• **Records for this exercise**:
━━━━━━

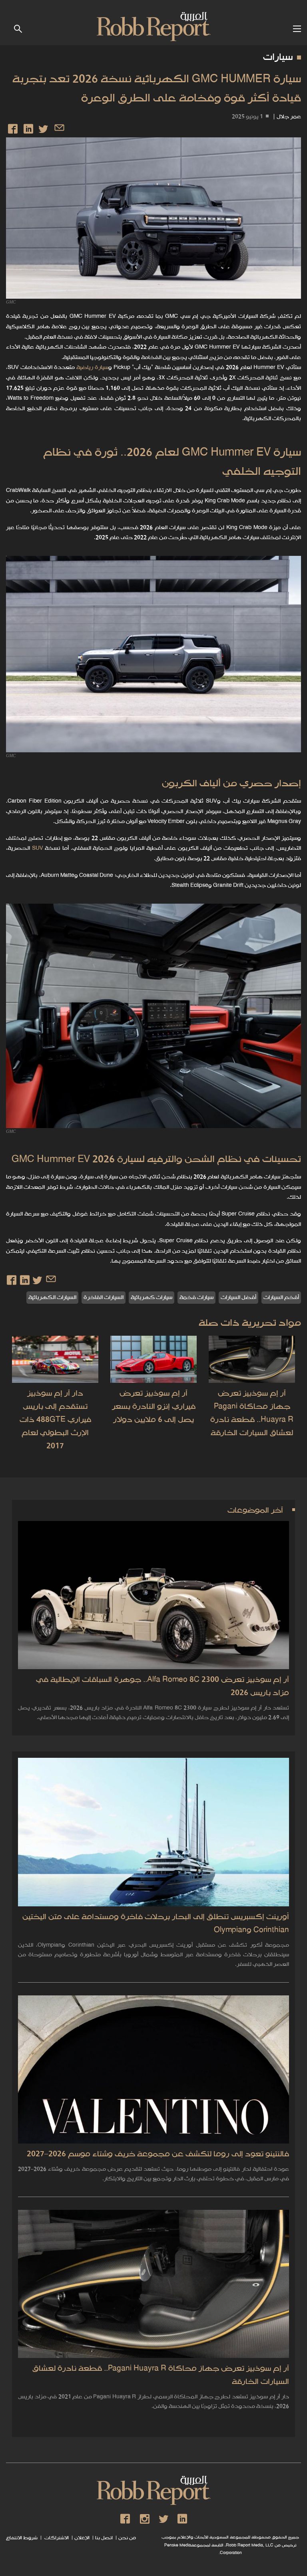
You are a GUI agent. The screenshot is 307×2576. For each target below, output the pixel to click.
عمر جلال (289, 117)
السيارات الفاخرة (104, 1298)
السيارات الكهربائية (52, 1298)
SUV (37, 848)
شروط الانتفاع (22, 2538)
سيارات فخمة (196, 1298)
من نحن (127, 2538)
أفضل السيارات (238, 1298)
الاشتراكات (56, 2538)
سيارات (278, 57)
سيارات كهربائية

━━━━━━

• **How to complete this task**:
The string "السيارات": state how many lines above contain it, giving nothing but the number.

• **Solution to the problem**:
3